The “total shock” on the part of Industry Minister Tony Clement, who immediately assembled an ad hoc panel of three female academics to reassure the public that there was “no deliberate attempt to shut out women,” makes it equally obvious that the sexism is systemic.

But behind these failings lies another that is not so obvious — that is our fetishization of “academic stars.” This is not just the language of the press; two of our new Canada Excellence Research Chair appointees are described as “stellar,” and two as “rising stars,” on the CERC website. The essence of the star system is to romanticize individual performers while (and by) underplaying the contributing role of their teams, institutions, and other support networks.

The prevalence of this system in popular entertainment and spectator sports can be blamed on the blindness of markets. There is no such excuse for its recent institution in our universities, which are supposed to be governed by politicians and administrators.

How wise are the existing Canada Research Chair program, the CERC program, and allied star systems by which our governors have channeled all direct federal funding to post-secondary education since the end of transfer payments in the mid 1990s? Let us count their failings.

Poaching experts from other universities does not produce expertise — it only moves it around. It may boost the research profile of University X, or even of Canada, but it nets nothing in new research. It is basically a high-level form of beggar-your-neighbour.

Concentrating funding (in this case $190 million) on a few stars also removes that funding from broad distribution — and ultimately from (a) teaching and (b) research among the “rank and file.” This comes down to purchasing ready-made expertise from elsewhere for short-term gains in lieu of growing our own for the long term. And it mistakes the primary purpose of a research university, which is not to house a few hotshots but to teach and develop critical and research capacities on a broad and continuing basis.

Those who are being taught and those who continue to teach and carry out 99 per cent of day-to-day university research include almost all of our younger scholars. They represent the real potential in our universities that has not yet had sufficient time to fully emerge. In diverting our (already dwindling) funds from this potential already in our own systems, we are not merely failing to grow our own, but may actually be hampering the development of potentials we have a responsibility to develop.

Conversely, the “stars” we are purchasing are known quantities. Given the costs to purchase them, they have to be. In some cases, their best work may even be behind them. The star-system represents an intrinsically conservative (in the sense of timid) ethos of betting on past winners.

Closely related is the fact that such lavish outlays ($10 million a researcher) are offered only for “specific areas that fit the government’s innovation agenda,” such as the auto industry. The problem here is not just that such agendas may represent more hindsight than foresight, but that we are talking about university research, whereas purchasing proven expertise with an eye to practical — and in some cases industrial — application is the corporate model of R&D.

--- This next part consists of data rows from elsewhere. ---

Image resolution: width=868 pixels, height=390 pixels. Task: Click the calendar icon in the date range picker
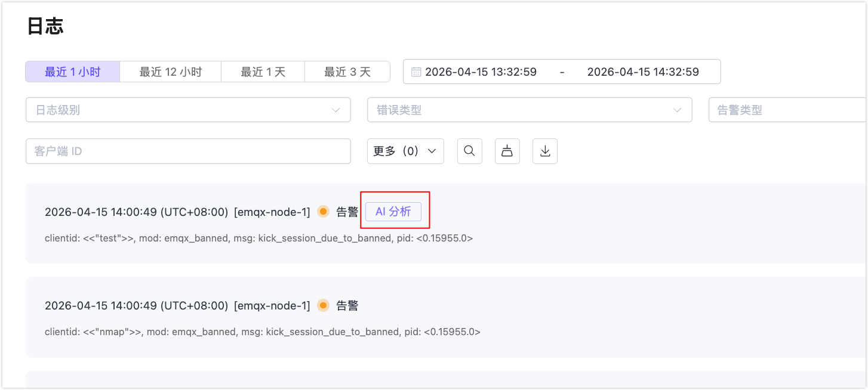415,71
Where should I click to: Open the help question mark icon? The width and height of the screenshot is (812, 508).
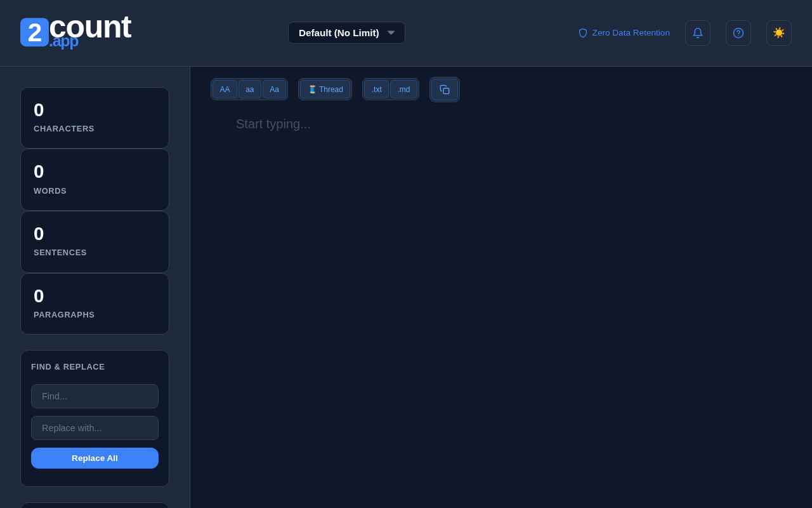(x=738, y=33)
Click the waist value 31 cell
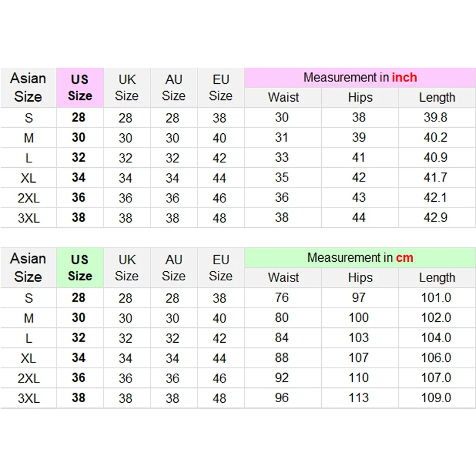The width and height of the screenshot is (476, 476). [x=282, y=137]
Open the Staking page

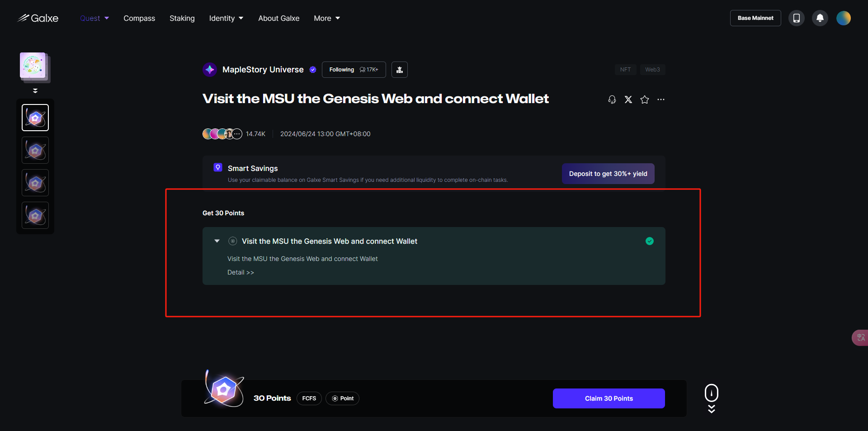click(182, 18)
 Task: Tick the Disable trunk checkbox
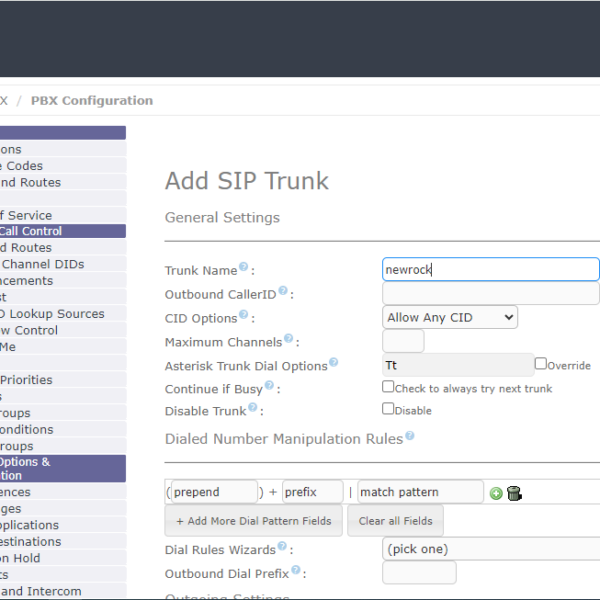click(x=388, y=409)
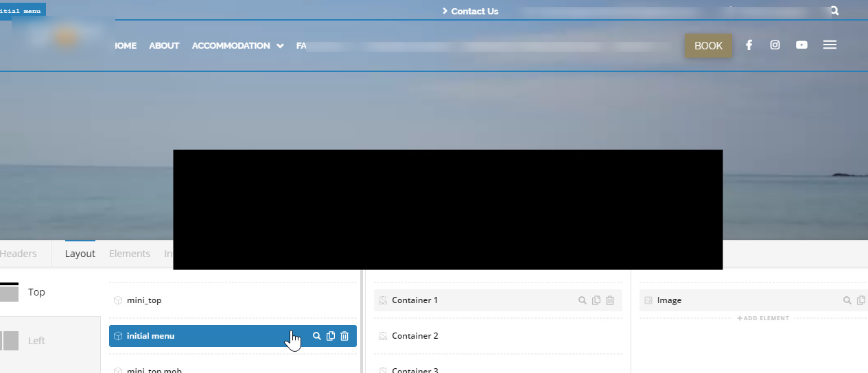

The difference between the university model of research (which is, or should be, curiosity-based and critical of existing “knowledge”) and the corporate model (which is practical and applicative) is not just fundamental but should be sacrosanct. For if industrial research is the golden egg, the goose that lays that egg, the research that reproduces researchers, is the university.

Turning pure research into applied research will have certain benefits in the short term, but it will not foster “excellence” in the long term.

Then there is the question of loyalty. “Stars” who have to be lured to University X with money may be loyal to the money, but not primarily to University X. Even supposing they are contractually bound to stay, loyalty to an institution is not just a matter of remaining physically present within it; it also determines the level of scholarly commitment to one’s students, colleagues and community.

The case of the 19 awards, and short list of 36 proposals, in which not a single woman is represented exposes many of these weaknesses in the CERC program.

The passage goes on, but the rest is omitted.